Separate current meters monitor the drain current of each of the 4 PA sections and a switch selectable multi-meter (on right) is used to monitor other voltages in the modulator:
Here is the PDM output circuit . It uses 6 FET's and 6 Diodes. 110VDC input is on the right terminal block and the output to the PDM filter is on the left terminal block. The ground bus is screwed to the heatsink in 7 places. The input and output busses are made from surplus gold plated copper.
The FET driver circuit was built up on perf-board and is fed by an opto-isolator (driven by PDM generator).
Here is the finished modulator bolted in place. You can see the nice short connection to the PDM filter and main power supply.
The heatsink is about 10" square and doesn't even get warm.
The 3 Relays visible above are from left to right:
1. PS output relay ( 2 x 30 amp contacts in parallel)
2. Soft start relay (2 x 25A contacts in parallel)
3. HV (230V) line relay (2 x 30A)
The PDM generator was built up on a piece of copper clad. The PWM chip is lower left. Upper middle is a TL074 LPF and negative peak limiter. -12V, +12V and +5V regulators to the right.
The PDM generator is mounted on a shelve above the main capacitor bank. A power sequencing and over current protection circuit is visible behind the PDM generator (also built on perf board).
The sequencing circuit is a simple circuit using relays and a RC delay. A combination of OR and AND connections ensures the ant relay and driver circuits are powered before and after the PA is turned on. It works flawlessly.
Following picture is a view of the rear of the Power supply/PDM modulator. The driver (exciter output) supply is visible upper right. A T-R relay is mounted to the connector panel (top).
This picture was taken shortly before the meter switch was wired up (visible in center).
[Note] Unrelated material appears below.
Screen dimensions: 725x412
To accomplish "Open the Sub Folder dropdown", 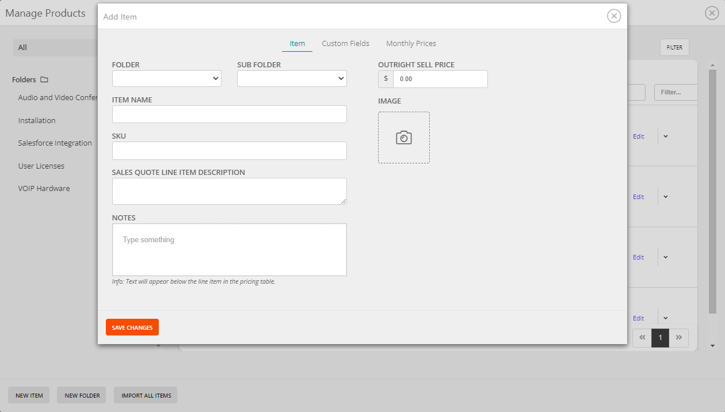I will pos(292,79).
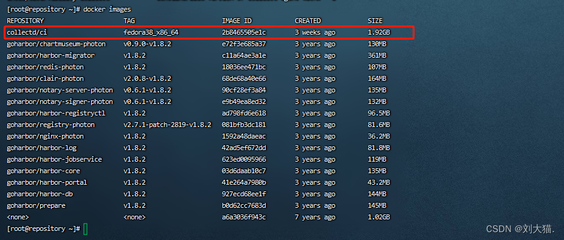Click the green terminal cursor at prompt
This screenshot has height=240, width=564.
[x=85, y=229]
Here is the finished Power Supply and Modulator. Audio input on the left. Driver (exciter) voltage adjust in the center. Other controls are main power, over current trip reset, and PDM duty cycle adjust.
The power amplifier uses 20 x 11N90 FETS (4 x 5 FET modules). Driven in push pull the output exhibits excellent 2nd harmonic rejection:
This spectrum anayzer shot above shows the output on 80m. DC marker on the left, main output to the right. 2nd harmonic is -65dBc and 3rd harmonic about -55dBc.
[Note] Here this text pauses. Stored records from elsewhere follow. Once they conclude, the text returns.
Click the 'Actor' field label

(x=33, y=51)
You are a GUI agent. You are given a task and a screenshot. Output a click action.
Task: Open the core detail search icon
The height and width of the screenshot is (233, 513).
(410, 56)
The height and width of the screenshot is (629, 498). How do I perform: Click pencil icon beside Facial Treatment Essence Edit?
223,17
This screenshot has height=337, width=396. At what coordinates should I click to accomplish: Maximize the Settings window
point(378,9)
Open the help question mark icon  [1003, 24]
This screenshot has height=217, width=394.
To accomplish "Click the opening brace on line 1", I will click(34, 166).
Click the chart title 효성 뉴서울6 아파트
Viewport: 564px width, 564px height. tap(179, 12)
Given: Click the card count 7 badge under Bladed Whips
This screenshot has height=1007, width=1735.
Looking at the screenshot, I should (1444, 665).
The PA is built on a very large heat-sink assy that spans the rear of the 19" cabinet (this transmitter requires no fans). Input and output transformers are clearly visible. The input matching circuits (50 ohm) are in the box at top - one switch selects operating band and the other is used to select the drain voltage monitor (feeds oscilloscope and allows drain voltage of each section to be monitored). This picture was taken before the shunt capacitor relays were installed.
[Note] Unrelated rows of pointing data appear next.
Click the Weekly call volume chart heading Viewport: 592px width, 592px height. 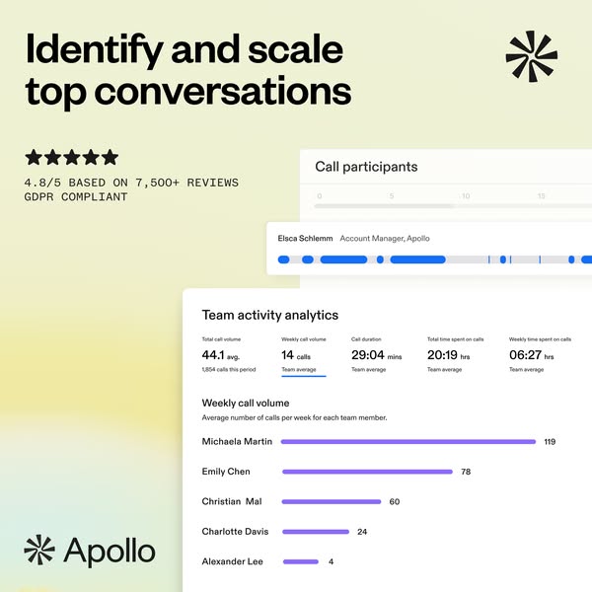(x=245, y=403)
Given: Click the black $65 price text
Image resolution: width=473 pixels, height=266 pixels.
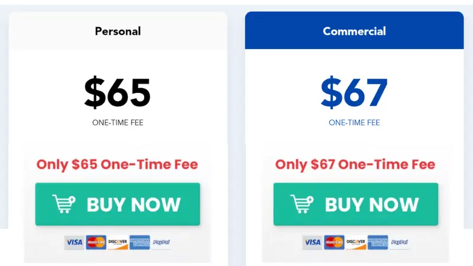Looking at the screenshot, I should (x=117, y=92).
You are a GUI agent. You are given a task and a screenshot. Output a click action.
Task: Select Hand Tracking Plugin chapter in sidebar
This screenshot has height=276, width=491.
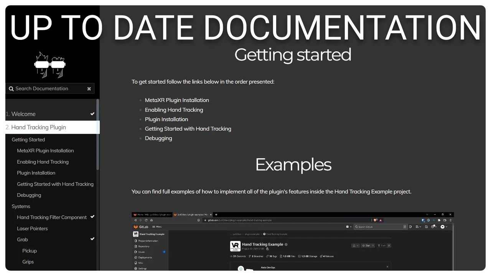[x=38, y=127]
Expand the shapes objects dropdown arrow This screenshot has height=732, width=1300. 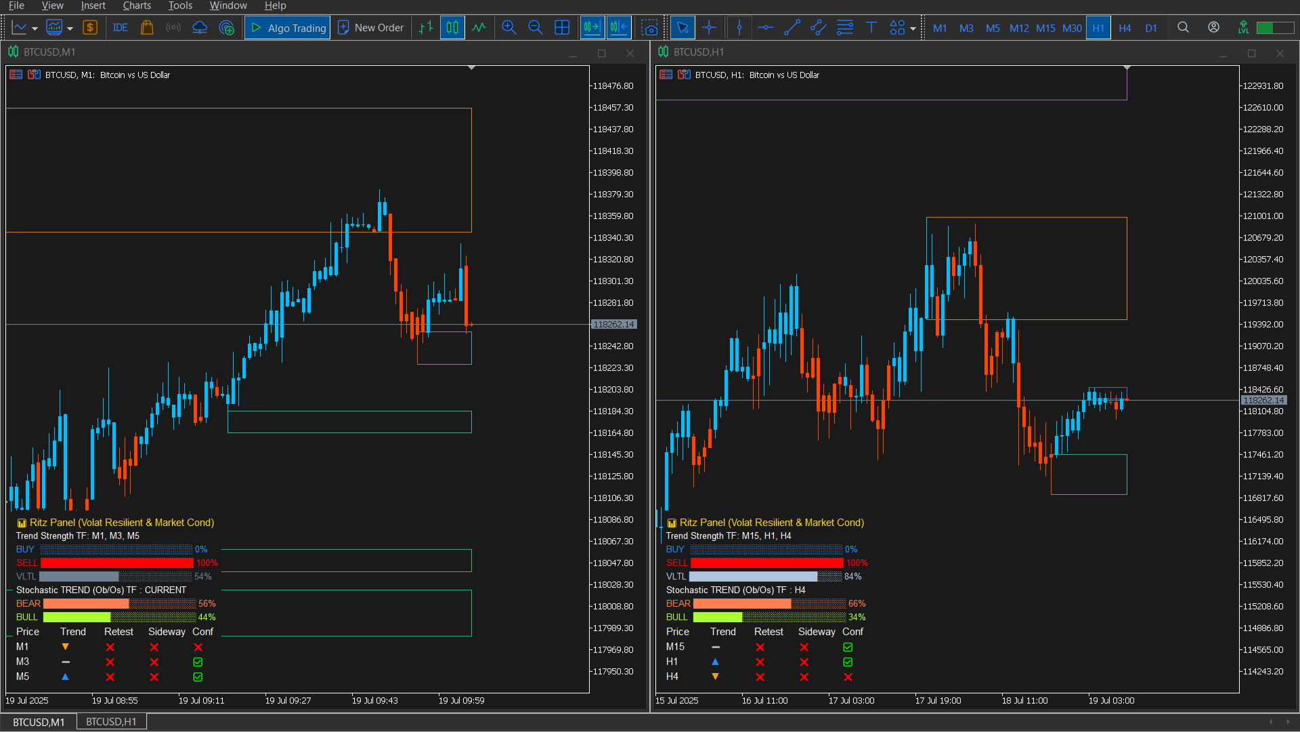click(913, 28)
Here's a shot of the matching networks:
Here is the finihsed PA mounted to the rear of the cabinet with the tank coil network wired in front. A vacum cap is used for Tune and a conventional air spaced cap for Load. There are 3 band switches on this transmitter that must all be set to the desired band (exciter, PA driver circuits, PA tank).
The finished PA is RF tight. Picture below shows the lid with ventilation.
Performance is excellent at around 90% efficiency.